Синтез сукцинимидного эфира

[FOX-7]

Так и делайте все in situ в ДМФА или DMSO. Растворите кислоту - 1 моль, HOSu - 1.1 моль в DMF or DMSO, добавьте при 0С DCC-1 моль (or WSC), перемешайте 1-2 часа и затем туда ваш пептид, инкубируйте сколько надо и далее в воду ..... Таким образом кислота ( как метка) сядет на свободную NH2-группу пептида и не надо париться с выделением активированного эфира.

[Максим]

То, что хлорбензойная кислота плохорастворима в воде - не повод, чтобы не получить сульфосукцинимидный эфир. Эфир синтезируют в среде ДМФ (Ваша фотоактивируемая кислота + сульфосукцинимид + ДЦК), выделяют и используют для мечения в водных условиях. Но все верно - эта химия приминяется для мечения тонких субстратов, которые не переносят других условий кроме водных (ферменты, например).
Часто делают так, как Вы собираетесь: растворяют пептид (белок, олиг...) в буфере (карбонатный или фосфатный с pH=8.5 - 9.5) и добавляют на 1 мл водного раствора пептида 5-10 мкл раствора (stock solution) активированного эфира в ДМСО или ДМФ (с расчетом, чтобы избыток активированного эфира по отношению к пептиду был 10-20x). Все это перемешивают на вортексе и выдерживают 10-24ч. Далее, если пептид имеет массу 4кДа и больше, то от низкомолекулярных реагентов отбиваются путем гель-хроматографии (на Sephadex G-25, например). Часто мечение не проходит на 100%, поэтому думайте, как отделиться от немодифицированного пептида.
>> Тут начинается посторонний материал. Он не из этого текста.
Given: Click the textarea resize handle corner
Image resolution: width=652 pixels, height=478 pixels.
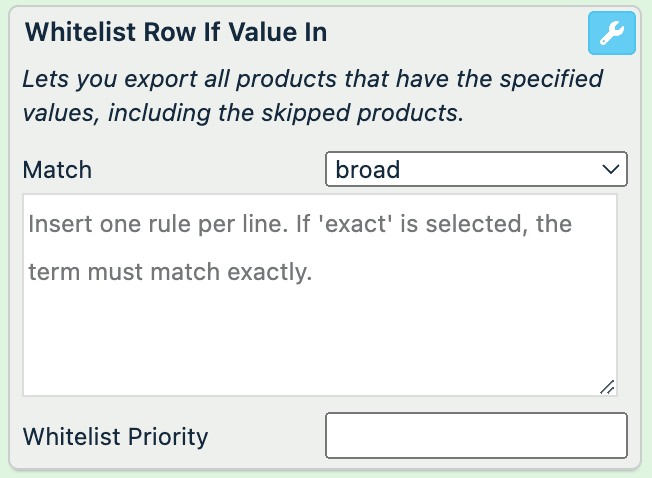Looking at the screenshot, I should tap(607, 386).

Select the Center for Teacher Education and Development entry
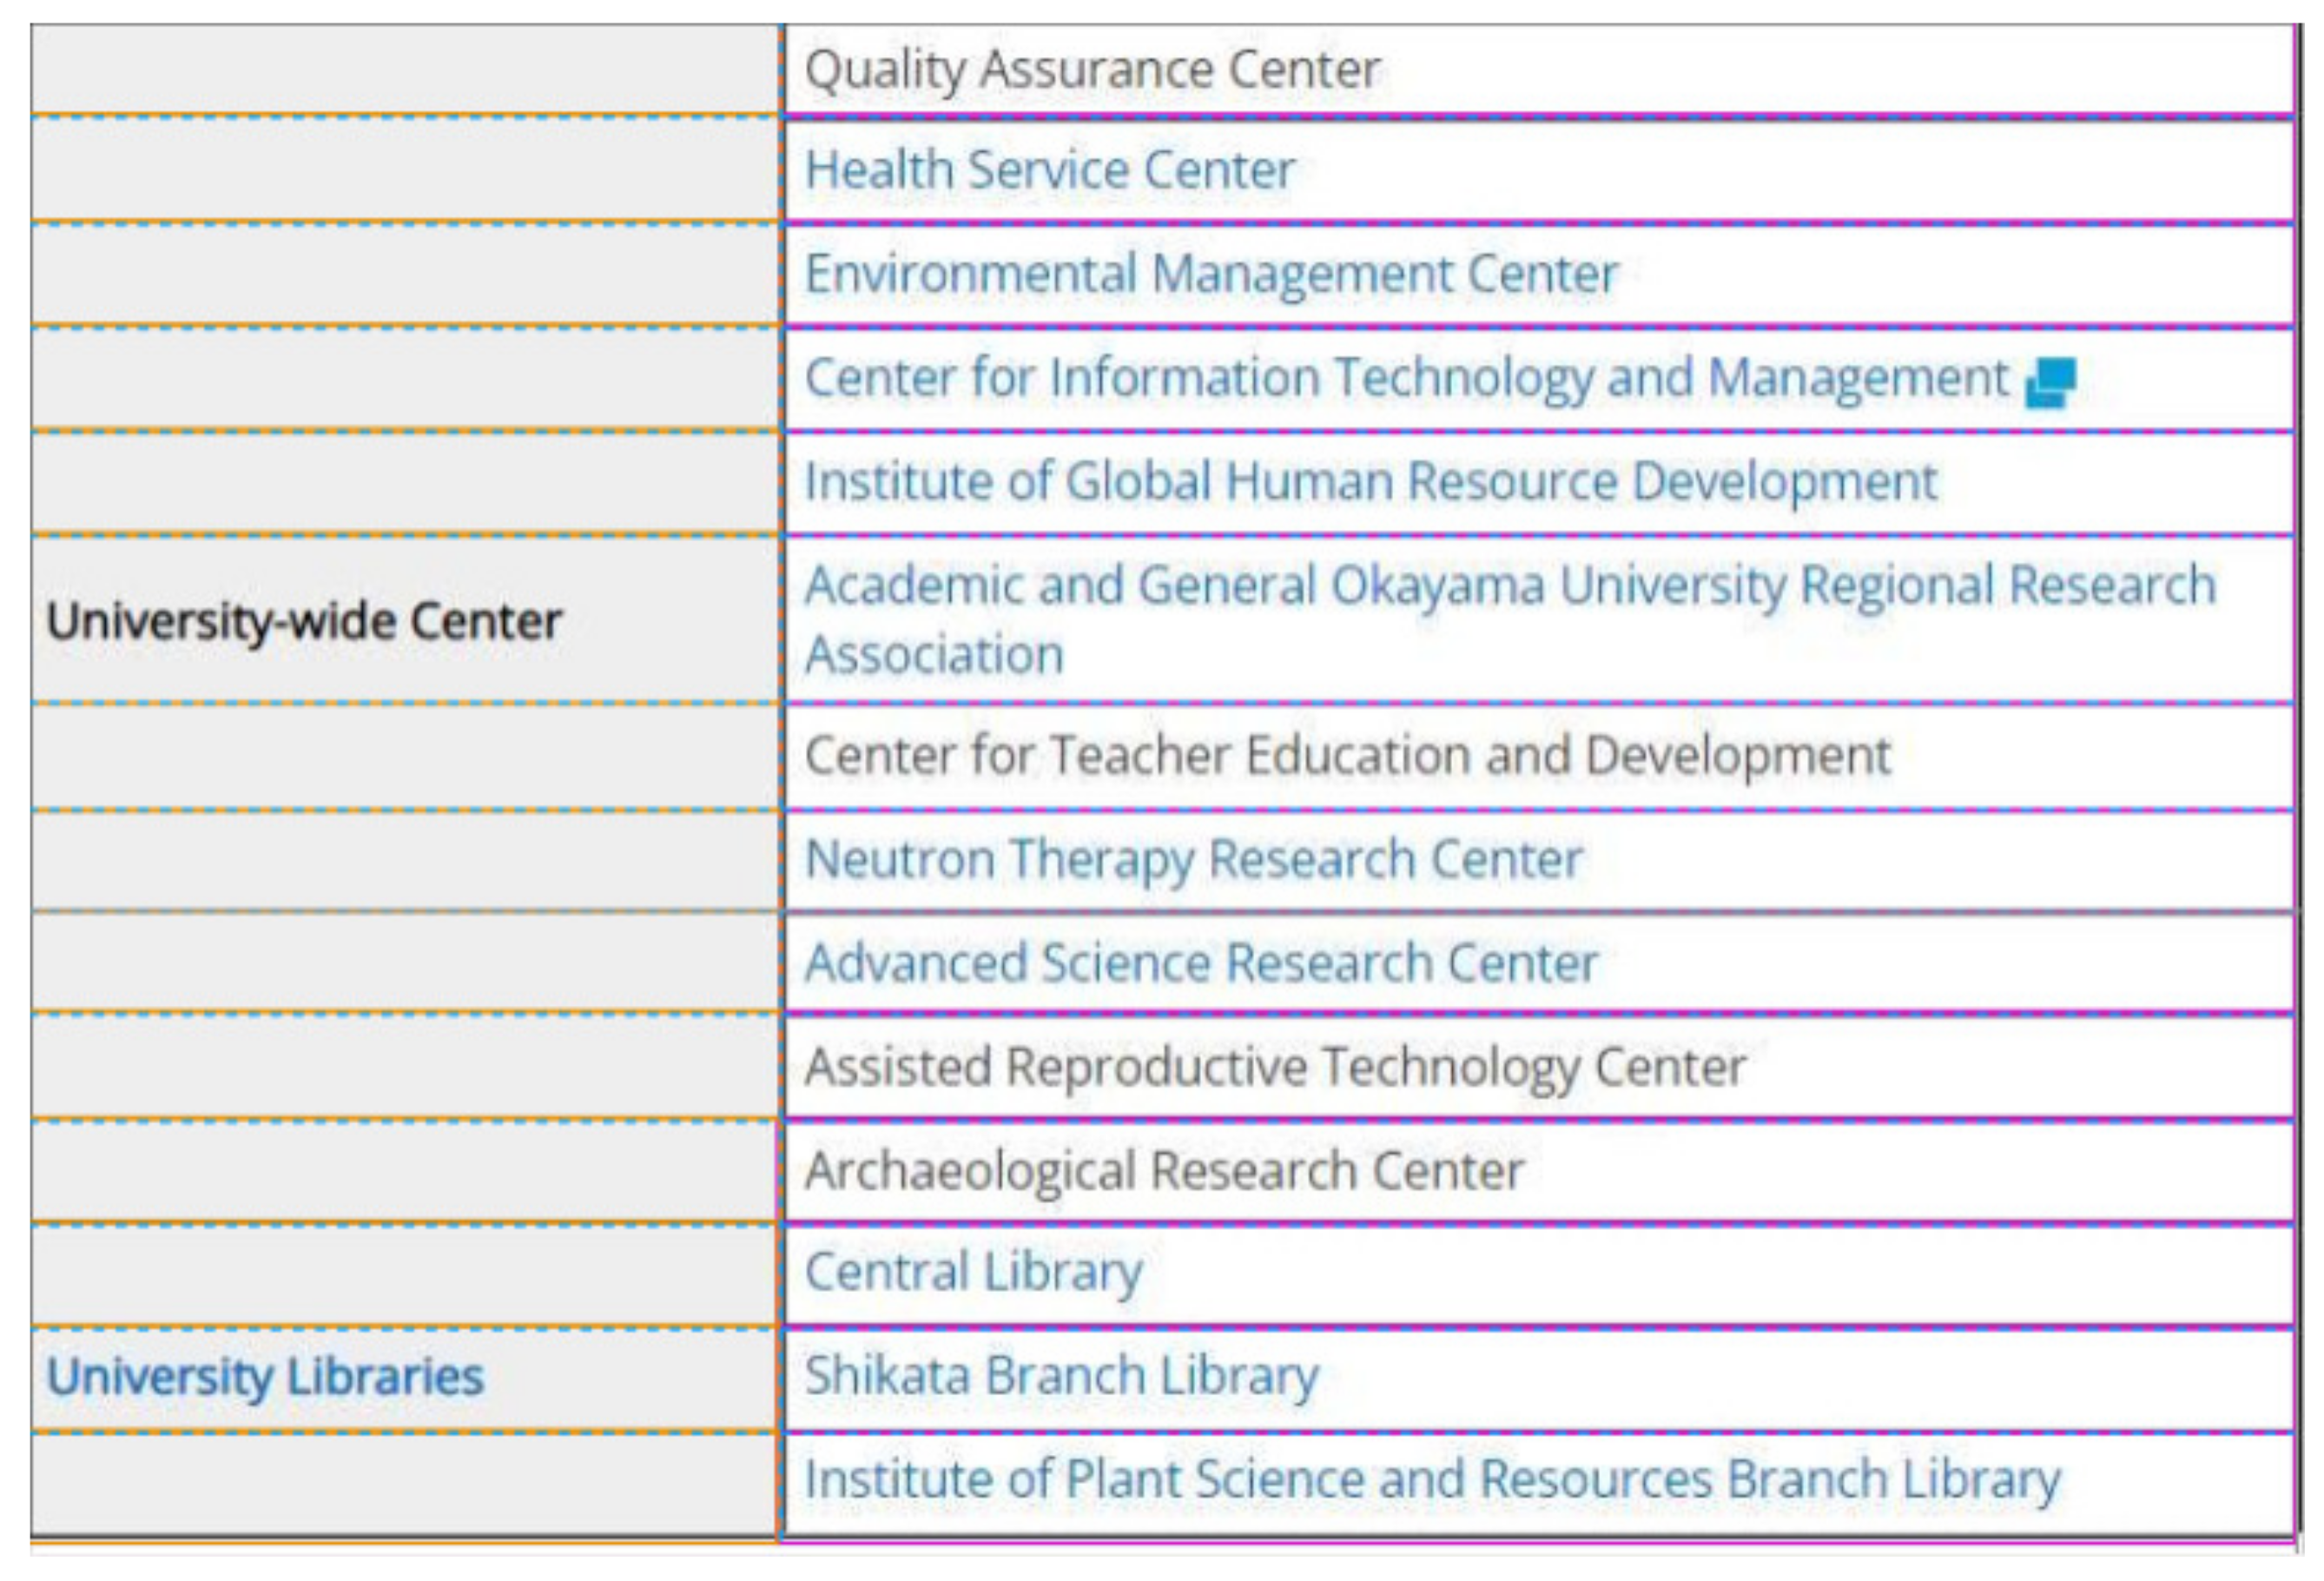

Может быть, поможет электрофорез или ВЭЖХ на обращенной фазе (если конечно Вам не граммы этого пептида получать надо).
Что касается Glu, то, если не ошибаюсь, у него карбоксил "лишний" и реагировать с активированным эфиром Вашей метки он не будет. His в этих условиях тоже реагировать не будет. Конечно, есть химия, которая позволяет модифицировать His, но гораздо легче прицепить метку по N-концу.
В общем, много книг посвящены теме мечения биологических субстратов, поэтому, открыв любую из них, можете найти протоколы, по которым люди работают.
Удачи!
ЗЫ. Если не секрет, то что за фотоактивируемая группа?

[Dafna]

Большое спасибо, я обязательно попробую.
Что же касается группы, то по ряду причин была выбрана 4-азидо-тетрафлюоробезойная кислота. Т.е. мечение будет протекать через нитрен.

[pH<7]

по ряду причин была выбрана 4-азидо-тетрафлюоробезойная кислота. Т.е. мечение будет протекать через нитрен.

"тетрафторо"

это как - через нитрен? куда его?

[Dafna]

Азидная группа при облучении УФ дает нитрен. 4 фтора увеличивают реакционоспособность

[pH<7]

Это понятно, но к чему нитрен присоединится?

[Dafna]

В идеале нитрен взаимодействует с любой наиболее доступной группой в активном центре рецептора. Если находится в синглетном состоянии, то предпочтительне с амино-группами. Если происходит переход в триплетное состояние - С-Н связями.